Feng Wang's Diet
The goal is to use your three eating days to provide an intense influx of high-quality fats, proteins, vitamins, and minerals, while keeping glucose and fructose out of your main meals. The fruit in the evening serves as a separate, controlled carbohydrate source.
This revised plan is built entirely around that philosophy.
The Strategy: Maximum Nutrient Density, Zero Sugar¶
The breakfast and lunch meals are now strictly ketogenic, focusing on animal proteins and fats with low-carb fibrous vegetables. This provides extreme satiety and a rich supply of bioavailable nutrients to support your fasting days. The fruit is isolated in the evening as a standalone "meal."
Revised $250 Premium Shopping List¶
This list is refined to eliminate all sources of sugar and starch from your main meals.
Top-Tier Protein & Fats (~$175)¶
- Grass-Fed Beef: 1 large, thick-cut, well-marbled steak (e.g., Ribeye, ~1.25 lbs). The fat is a key nutrient source.
- Grass-Fed Lamb: 1 small rack of lamb or 4 thick loin chops (approx. 1.25 lbs).
- Wild-Caught Salmon: 1 large fillet, skin-on (approx. 1.25 lbs).
- Pasture-Raised Eggs: 1 dozen.
- Fish Roe: 1 small, high-quality jar of Salmon Roe (Ikura). This is a non-negotiable for nutrient density in this plan.
- Organ Meat: ¼ lb fresh beef liver from a butcher.

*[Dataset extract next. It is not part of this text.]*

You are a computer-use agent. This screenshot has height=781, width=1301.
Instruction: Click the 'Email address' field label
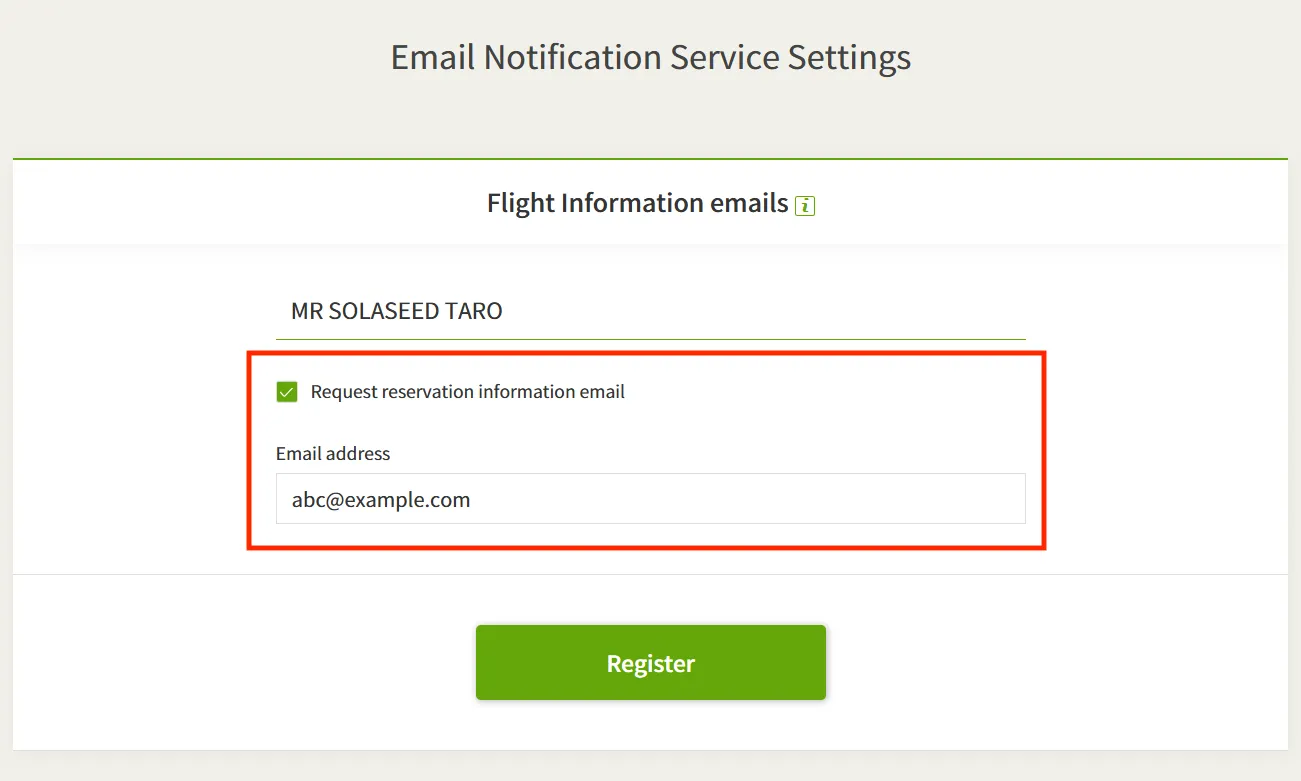[x=333, y=454]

- High-Quality Cooking Fat: 1 tub of Grass-Fed Ghee or Beef Tallow (for high-heat cooking).
Produce (~$75)¶
- Leafy Greens: 2 large tubs of a premium mix (e.g., arugula, spinach).
- Mushrooms: 1 container of shiitake or mixed gourmet mushrooms.
- Cruciferous Vegetables: 1 bunch of asparagus, 1 bunch of broccolini.
- Avocados: 4-5 large ripe avocados.
- Berries (for evening only): 1 large container of organic blueberries, 1 of raspberries, and 1 of blackberries.
- Flavor: 1 head of garlic, 1 lemon, 1 small bunch of fresh dill.
- Finishing Oil: 1 bottle of high-quality Extra Virgin Olive Oil.
The 3-Day Nutrient-Loading Meal Plan¶
This plan is for your three eating days. Each day consists of a substantial breakfast and lunch, with only a bowl of fruit in the evening.
Eating Day 1¶
- Breakfast (Breaking the Fast): "The Butcher's Scramble"
- Finely dice a small piece (about 1 oz) of the beef liver. Sauté it in ghee with sliced shiitake mushrooms and garlic. Once cooked, fold in 3-4 scrambled pasture-raised eggs. Serve with half a sliced avocado. This breakfast delivers a massive dose of Vitamin A, B12, iron, and choline.
- Lunch: "The Ribeye Feast"
- Cook your ribeye steak to your liking in a hot cast-iron skillet with ghee. Let it rest. In the same pan, sear the bunch of asparagus with garlic. The combination of nutrient-rich beef fat and protein provides deep satiety.
Eating Day 2¶
- Breakfast: "Salmon & Roe Plate"
- Pan-sear a 6oz portion of your salmon fillet in ghee, skin-side down until crispy. Serve it alongside half a sliced avocado. Top the avocado with a generous spoonful of the salmon roe. This is an unparalleled source of Omega-3s (EPA/DHA) and Vitamin D.
- Lunch: "Rack of Lamb Dinner"
- Season and sear the rack of lamb (or loin chops). Serve with a large portion of steamed or sautéed broccolini. Drizzle the broccolini with high-quality olive oil and a squeeze of lemon. Lamb provides an excellent source of zinc, B12, and iron.
Eating Day 3¶
- Breakfast: "Avocado & Egg Bowl"
- Mash a whole avocado in a bowl. Top it with 3 soft-boiled or poached eggs. Drizzle with olive oil and a sprinkle of salt. This meal is packed with healthy monounsaturated fats, protein, and potassium.
- Lunch: "Final Nutrient-Load Salad"
- Sear the final, large portion of your salmon fillet. Let it cool slightly and flake it over a huge bed of arugula and spinach. Add walnuts, pumpkin seeds (if purchased), and dress simply with olive oil and lemon. Top the entire salad with the remaining salmon roe for a final, potent dose of nutrients before your next fast.
Evening Meal (For all 3 Eating Days)¶
- "Fruit Dinner"
- As per your instruction, the only thing to be consumed in the evening is fruit. A bowl of mixed berries (blueberries, raspberries, blackberries) is the best choice here. They are lower in sugar compared to other fruits and are packed with fiber and antioxidants.